L’attesa

Words were exchanged , Kate T. Parker
Words were exchanged , Kate T. Parker

Quando ero piccola attendevo con ansia che finisse la famosissima “cuntrora”, cioè le prime ore del pomeriggio. Il momento del riposino pomeridiano. Non vedevo l’ora finisse perché volevo scendere nel giardino del parco a giocare con i miei amichetti. Principalmente ci si rincorreva, si andava in bici, si raccoglievano pietre, si giocava a calcio. Si facevano giochi semplici. Niente solitudine da Ipad.

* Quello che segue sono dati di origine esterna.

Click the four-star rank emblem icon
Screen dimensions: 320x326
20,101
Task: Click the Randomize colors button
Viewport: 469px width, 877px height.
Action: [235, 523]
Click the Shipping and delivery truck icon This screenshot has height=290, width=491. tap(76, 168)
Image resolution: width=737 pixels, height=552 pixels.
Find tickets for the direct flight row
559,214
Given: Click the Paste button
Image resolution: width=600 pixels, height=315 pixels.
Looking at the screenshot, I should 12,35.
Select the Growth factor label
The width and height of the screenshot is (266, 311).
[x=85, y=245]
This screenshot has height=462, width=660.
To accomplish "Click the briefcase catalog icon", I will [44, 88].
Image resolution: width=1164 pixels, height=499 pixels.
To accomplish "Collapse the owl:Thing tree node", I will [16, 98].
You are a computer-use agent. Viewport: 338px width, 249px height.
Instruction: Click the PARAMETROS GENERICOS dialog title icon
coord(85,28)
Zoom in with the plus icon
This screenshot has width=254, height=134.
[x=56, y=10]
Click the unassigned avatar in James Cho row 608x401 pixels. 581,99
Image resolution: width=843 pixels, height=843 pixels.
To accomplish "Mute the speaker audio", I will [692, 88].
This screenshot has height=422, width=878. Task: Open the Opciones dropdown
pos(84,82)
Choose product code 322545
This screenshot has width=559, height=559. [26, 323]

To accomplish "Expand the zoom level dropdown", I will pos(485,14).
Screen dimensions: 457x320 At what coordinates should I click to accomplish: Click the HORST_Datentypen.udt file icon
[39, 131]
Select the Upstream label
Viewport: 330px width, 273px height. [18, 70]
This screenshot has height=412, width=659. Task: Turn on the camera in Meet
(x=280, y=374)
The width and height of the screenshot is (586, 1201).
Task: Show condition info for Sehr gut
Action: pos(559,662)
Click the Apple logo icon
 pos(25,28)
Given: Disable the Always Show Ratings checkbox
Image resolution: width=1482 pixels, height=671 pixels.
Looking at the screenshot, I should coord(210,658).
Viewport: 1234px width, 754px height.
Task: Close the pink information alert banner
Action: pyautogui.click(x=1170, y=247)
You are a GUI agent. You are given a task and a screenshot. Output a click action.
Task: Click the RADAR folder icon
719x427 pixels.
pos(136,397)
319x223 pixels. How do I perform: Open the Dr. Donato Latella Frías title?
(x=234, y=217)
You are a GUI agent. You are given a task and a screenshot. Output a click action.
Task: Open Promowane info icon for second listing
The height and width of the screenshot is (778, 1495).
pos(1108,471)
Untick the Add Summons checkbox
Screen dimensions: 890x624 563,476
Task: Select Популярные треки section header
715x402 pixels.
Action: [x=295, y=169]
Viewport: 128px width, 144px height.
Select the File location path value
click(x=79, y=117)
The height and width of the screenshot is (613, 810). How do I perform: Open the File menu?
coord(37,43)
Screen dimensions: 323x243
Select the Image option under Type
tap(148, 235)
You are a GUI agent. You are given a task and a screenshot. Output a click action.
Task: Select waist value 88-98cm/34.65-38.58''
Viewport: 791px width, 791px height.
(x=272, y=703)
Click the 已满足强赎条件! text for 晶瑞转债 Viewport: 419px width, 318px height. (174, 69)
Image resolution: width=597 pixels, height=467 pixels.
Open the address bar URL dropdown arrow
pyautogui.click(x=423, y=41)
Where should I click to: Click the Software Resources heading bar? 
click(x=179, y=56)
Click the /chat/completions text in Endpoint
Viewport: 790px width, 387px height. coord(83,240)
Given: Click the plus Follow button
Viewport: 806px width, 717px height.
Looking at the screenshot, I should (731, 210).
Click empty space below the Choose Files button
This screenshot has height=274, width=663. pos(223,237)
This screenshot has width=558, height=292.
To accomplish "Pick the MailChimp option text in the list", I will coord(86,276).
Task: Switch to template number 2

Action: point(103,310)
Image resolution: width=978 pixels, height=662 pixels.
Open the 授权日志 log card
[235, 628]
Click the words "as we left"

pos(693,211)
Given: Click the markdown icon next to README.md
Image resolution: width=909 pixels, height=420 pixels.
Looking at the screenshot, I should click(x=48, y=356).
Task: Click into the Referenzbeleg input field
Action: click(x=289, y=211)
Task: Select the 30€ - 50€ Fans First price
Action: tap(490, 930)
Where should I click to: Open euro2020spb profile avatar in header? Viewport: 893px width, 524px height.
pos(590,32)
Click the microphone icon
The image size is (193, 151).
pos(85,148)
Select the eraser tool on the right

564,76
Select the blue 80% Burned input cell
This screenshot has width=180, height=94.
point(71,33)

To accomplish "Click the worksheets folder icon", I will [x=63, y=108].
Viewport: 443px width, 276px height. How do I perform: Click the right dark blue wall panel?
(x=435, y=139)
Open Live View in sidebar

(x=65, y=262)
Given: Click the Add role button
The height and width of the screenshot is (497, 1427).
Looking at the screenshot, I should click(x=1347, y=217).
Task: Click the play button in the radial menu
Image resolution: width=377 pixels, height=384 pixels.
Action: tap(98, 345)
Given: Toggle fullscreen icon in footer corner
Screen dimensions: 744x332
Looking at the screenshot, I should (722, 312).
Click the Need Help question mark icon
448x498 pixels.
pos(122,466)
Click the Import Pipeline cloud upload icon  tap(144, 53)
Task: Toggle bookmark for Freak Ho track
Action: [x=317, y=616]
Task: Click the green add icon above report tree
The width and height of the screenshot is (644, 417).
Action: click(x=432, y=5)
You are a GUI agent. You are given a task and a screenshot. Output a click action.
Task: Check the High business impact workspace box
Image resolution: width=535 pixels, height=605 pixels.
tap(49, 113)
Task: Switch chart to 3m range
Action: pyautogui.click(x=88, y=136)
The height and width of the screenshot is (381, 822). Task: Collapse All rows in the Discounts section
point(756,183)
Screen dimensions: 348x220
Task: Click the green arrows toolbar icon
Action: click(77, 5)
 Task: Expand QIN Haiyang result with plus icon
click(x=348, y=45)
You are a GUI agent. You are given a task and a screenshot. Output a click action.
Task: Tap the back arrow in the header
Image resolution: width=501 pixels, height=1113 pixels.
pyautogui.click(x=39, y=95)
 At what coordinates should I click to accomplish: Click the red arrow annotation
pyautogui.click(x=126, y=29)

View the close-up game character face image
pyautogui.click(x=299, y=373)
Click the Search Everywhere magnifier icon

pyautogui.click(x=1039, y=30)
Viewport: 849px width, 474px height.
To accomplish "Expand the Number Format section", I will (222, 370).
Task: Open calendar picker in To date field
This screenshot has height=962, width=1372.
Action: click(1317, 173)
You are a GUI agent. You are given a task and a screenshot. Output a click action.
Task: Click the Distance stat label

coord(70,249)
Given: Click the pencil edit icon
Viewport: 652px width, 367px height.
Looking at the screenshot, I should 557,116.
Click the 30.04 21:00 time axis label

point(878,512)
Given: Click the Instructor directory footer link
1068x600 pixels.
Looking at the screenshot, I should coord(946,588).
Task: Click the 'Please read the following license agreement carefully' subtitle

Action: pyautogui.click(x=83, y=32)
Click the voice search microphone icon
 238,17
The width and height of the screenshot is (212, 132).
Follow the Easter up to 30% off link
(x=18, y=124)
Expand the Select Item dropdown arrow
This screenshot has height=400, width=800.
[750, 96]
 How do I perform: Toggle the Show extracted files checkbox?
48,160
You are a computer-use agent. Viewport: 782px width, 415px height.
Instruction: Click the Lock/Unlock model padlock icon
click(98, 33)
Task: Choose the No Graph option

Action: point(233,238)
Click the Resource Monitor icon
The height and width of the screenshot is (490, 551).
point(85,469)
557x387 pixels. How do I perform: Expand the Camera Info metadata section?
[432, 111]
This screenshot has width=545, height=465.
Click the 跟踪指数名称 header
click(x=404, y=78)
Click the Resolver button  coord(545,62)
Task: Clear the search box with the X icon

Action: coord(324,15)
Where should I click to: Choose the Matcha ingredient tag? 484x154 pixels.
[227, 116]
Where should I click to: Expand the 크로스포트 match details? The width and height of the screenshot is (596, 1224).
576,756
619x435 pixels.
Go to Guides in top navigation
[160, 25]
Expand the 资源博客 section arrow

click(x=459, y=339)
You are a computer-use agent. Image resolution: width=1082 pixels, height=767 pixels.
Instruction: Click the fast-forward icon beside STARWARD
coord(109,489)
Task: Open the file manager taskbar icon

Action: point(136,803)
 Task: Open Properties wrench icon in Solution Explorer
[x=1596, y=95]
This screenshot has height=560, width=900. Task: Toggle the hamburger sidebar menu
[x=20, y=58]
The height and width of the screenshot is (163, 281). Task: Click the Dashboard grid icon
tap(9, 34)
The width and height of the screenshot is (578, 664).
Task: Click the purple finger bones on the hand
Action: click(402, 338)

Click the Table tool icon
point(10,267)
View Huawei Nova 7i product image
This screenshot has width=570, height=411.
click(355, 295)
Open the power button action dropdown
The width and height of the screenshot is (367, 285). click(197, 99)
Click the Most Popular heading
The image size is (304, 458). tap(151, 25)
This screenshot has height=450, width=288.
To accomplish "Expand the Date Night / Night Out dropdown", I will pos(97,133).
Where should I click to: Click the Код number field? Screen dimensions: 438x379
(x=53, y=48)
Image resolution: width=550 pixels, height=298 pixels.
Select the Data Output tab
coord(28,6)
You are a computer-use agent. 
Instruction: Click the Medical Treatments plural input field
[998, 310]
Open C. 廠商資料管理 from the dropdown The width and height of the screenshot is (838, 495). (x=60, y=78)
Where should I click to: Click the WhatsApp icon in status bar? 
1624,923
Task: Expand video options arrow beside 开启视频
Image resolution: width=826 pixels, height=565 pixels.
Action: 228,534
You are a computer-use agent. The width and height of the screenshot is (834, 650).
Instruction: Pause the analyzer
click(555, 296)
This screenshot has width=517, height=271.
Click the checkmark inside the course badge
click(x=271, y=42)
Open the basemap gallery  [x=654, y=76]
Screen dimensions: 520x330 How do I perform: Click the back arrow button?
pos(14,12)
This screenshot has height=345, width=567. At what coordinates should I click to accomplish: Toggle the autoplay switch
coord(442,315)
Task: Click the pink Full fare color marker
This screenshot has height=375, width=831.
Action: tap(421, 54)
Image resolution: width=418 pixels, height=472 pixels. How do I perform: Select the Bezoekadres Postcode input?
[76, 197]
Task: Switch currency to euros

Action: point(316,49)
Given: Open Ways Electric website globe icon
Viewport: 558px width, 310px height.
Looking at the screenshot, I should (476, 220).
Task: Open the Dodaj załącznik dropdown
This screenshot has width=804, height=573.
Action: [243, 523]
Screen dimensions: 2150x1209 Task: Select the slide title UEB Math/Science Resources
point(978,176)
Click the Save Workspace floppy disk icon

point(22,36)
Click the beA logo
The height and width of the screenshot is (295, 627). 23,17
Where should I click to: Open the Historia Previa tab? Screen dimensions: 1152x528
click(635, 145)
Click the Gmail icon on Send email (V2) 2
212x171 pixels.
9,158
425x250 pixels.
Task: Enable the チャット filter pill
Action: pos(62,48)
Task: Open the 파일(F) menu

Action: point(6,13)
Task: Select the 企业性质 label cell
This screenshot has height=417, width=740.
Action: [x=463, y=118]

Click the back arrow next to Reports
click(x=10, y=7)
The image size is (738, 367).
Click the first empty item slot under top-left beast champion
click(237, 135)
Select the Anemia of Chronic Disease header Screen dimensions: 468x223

Esattamente andava così. Profumo d’estate. Casa di mia nonna, cameretta con tre lettini. Copriletto ricamato bianco, tapparelle semi abbassate per impedire al caldo di entrare. Dai fori delle finestre precisi raggi di sole tagliavano un po’ il pavimento della stanza, un po’ le pareti, un po’ il comò. Figurine di santini, vecchie foto ingiallite. Un po’ la faccia mia e un po’ delle mie cugine. Noi eravamo “costrette” in quel “rettangolo” ad attendere che si facesse ora per scendere finalmente a giocare. E l’ora giusta la decidevano le voci che dal giardino iniziavano a farsi sentire. E allora un po’ si chiudevano gli occhi, un po’ si aveva caldo, si giocava con le bambole (che tuttavia ho sempre odiato) o a fare le parrucchiere.

Io attendevo la prima vocina: ero pronta. Sul chi va là. Contenta, ansiosa. Un nuovo pomeriggio mi aspettava. “Shhh. Una vocina. È ora.” Rotolavo giù dal letto. Attraversavo il fresco corridoio che mi guidava verso la porta. Prendevo le chiavi del sotto scala. Salutavo la nonna. La porta di casa si chiudeva. Si scendevano le scale in religioso silenzio. Sottoscala: puzzo di chiuso, di bottiglie di salsa, di scatoloni impolverati, di vino. La mia bici era li. Ed io ero pronta a cadere, a piangere, a ridere con lei e con i miei amici. Ad essere me. Chiusa la porta c’era tutta ombra, e fresco e quasi freddo. Io e la mia bici ci avvicinavamo al portone. Aprivo. La luce mi investiva, quasi rendendomi cieca. Che pomeriggio mi aspettava? Ero pronta.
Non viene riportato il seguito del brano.